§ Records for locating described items
══════════════════════════════

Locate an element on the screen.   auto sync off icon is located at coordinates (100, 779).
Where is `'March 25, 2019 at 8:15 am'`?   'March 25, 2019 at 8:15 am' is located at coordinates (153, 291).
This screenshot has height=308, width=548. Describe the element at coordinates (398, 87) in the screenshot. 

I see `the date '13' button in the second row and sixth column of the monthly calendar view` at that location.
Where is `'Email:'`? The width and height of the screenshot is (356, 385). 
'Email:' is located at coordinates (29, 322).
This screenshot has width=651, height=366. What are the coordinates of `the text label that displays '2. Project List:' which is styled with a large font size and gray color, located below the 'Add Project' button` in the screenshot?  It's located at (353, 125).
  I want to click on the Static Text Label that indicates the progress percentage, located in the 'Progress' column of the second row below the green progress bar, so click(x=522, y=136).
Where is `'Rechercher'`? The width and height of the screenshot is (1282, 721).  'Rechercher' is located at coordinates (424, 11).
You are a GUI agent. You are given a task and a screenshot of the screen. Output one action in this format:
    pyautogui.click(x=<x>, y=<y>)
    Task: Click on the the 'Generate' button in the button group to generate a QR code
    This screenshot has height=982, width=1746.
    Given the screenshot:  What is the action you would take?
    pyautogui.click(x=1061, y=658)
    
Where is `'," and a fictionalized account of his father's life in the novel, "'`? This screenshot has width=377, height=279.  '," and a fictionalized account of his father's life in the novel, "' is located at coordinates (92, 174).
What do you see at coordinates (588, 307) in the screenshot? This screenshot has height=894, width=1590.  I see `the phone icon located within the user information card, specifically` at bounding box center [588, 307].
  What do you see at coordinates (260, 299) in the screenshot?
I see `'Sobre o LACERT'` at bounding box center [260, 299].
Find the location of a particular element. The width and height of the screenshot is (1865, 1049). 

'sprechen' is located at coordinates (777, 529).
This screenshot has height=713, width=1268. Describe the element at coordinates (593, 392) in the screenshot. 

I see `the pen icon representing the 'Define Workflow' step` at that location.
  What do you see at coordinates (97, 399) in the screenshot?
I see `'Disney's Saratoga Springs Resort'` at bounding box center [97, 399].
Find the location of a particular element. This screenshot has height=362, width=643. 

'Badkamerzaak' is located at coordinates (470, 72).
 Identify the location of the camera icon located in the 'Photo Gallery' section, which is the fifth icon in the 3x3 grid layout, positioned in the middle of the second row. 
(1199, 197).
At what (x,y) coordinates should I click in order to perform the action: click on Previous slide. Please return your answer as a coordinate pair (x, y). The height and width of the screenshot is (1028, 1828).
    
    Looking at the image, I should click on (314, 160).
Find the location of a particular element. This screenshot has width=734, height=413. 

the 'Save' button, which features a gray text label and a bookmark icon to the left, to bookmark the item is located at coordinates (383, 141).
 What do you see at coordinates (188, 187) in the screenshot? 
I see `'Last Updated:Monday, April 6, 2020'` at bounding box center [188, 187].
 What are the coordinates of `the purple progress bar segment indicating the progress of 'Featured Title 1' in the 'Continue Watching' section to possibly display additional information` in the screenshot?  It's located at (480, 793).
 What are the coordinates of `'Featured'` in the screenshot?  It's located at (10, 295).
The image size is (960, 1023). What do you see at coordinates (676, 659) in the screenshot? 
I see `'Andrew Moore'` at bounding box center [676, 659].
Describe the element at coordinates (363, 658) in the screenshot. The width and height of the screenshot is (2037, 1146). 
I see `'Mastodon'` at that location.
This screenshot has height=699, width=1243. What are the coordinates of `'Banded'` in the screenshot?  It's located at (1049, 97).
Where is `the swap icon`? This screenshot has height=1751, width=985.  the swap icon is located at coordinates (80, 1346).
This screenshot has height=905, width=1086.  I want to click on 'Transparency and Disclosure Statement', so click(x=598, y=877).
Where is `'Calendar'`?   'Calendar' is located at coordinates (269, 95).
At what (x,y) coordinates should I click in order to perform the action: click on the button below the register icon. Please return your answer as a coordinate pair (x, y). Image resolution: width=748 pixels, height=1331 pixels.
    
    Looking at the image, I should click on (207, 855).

══════════════════════════════

§ WHAT TO DO
Write out the material again with every "Where is" swapped for "Find", leaving everything else the same.

§ CORRECT ANSWER
Locate an element on the screen.   auto sync off icon is located at coordinates (100, 779).
Find `'March 25, 2019 at 8:15 am'`?   'March 25, 2019 at 8:15 am' is located at coordinates (153, 291).
This screenshot has height=308, width=548. Describe the element at coordinates (398, 87) in the screenshot. 

I see `the date '13' button in the second row and sixth column of the monthly calendar view` at that location.
Find `'Email:'`? The width and height of the screenshot is (356, 385). 
'Email:' is located at coordinates (29, 322).
This screenshot has width=651, height=366. What are the coordinates of `the text label that displays '2. Project List:' which is styled with a large font size and gray color, located below the 'Add Project' button` in the screenshot?  It's located at (353, 125).
  I want to click on the Static Text Label that indicates the progress percentage, located in the 'Progress' column of the second row below the green progress bar, so click(x=522, y=136).
Find `'Rechercher'`? The width and height of the screenshot is (1282, 721).  'Rechercher' is located at coordinates (424, 11).
You are a GUI agent. You are given a task and a screenshot of the screen. Output one action in this format:
    pyautogui.click(x=<x>, y=<y>)
    Task: Click on the the 'Generate' button in the button group to generate a QR code
    This screenshot has height=982, width=1746.
    Given the screenshot:  What is the action you would take?
    pyautogui.click(x=1061, y=658)
    
Find `'," and a fictionalized account of his father's life in the novel, "'`? This screenshot has width=377, height=279.  '," and a fictionalized account of his father's life in the novel, "' is located at coordinates (92, 174).
What do you see at coordinates (588, 307) in the screenshot? This screenshot has height=894, width=1590.  I see `the phone icon located within the user information card, specifically` at bounding box center [588, 307].
  What do you see at coordinates (260, 299) in the screenshot?
I see `'Sobre o LACERT'` at bounding box center [260, 299].
Find the location of a particular element. The width and height of the screenshot is (1865, 1049). 

'sprechen' is located at coordinates (777, 529).
This screenshot has height=713, width=1268. Describe the element at coordinates (593, 392) in the screenshot. 

I see `the pen icon representing the 'Define Workflow' step` at that location.
  What do you see at coordinates (97, 399) in the screenshot?
I see `'Disney's Saratoga Springs Resort'` at bounding box center [97, 399].
Find the location of a particular element. This screenshot has height=362, width=643. 

'Badkamerzaak' is located at coordinates (470, 72).
 Identify the location of the camera icon located in the 'Photo Gallery' section, which is the fifth icon in the 3x3 grid layout, positioned in the middle of the second row. 
(1199, 197).
At what (x,y) coordinates should I click in order to perform the action: click on Previous slide. Please return your answer as a coordinate pair (x, y). The height and width of the screenshot is (1028, 1828).
    
    Looking at the image, I should click on (314, 160).
Find the location of a particular element. This screenshot has width=734, height=413. 

the 'Save' button, which features a gray text label and a bookmark icon to the left, to bookmark the item is located at coordinates (383, 141).
 What do you see at coordinates (188, 187) in the screenshot? 
I see `'Last Updated:Monday, April 6, 2020'` at bounding box center [188, 187].
 What are the coordinates of `the purple progress bar segment indicating the progress of 'Featured Title 1' in the 'Continue Watching' section to possibly display additional information` in the screenshot?  It's located at (480, 793).
 What are the coordinates of `'Featured'` in the screenshot?  It's located at (10, 295).
The image size is (960, 1023). What do you see at coordinates (676, 659) in the screenshot? 
I see `'Andrew Moore'` at bounding box center [676, 659].
Describe the element at coordinates (363, 658) in the screenshot. The width and height of the screenshot is (2037, 1146). 
I see `'Mastodon'` at that location.
This screenshot has height=699, width=1243. What are the coordinates of `'Banded'` in the screenshot?  It's located at (1049, 97).
Find `the swap icon`? This screenshot has height=1751, width=985.  the swap icon is located at coordinates (80, 1346).
This screenshot has height=905, width=1086.  I want to click on 'Transparency and Disclosure Statement', so click(x=598, y=877).
Find `'Calendar'`?   'Calendar' is located at coordinates (269, 95).
At what (x,y) coordinates should I click in order to perform the action: click on the button below the register icon. Please return your answer as a coordinate pair (x, y). Image resolution: width=748 pixels, height=1331 pixels.
    
    Looking at the image, I should click on (207, 855).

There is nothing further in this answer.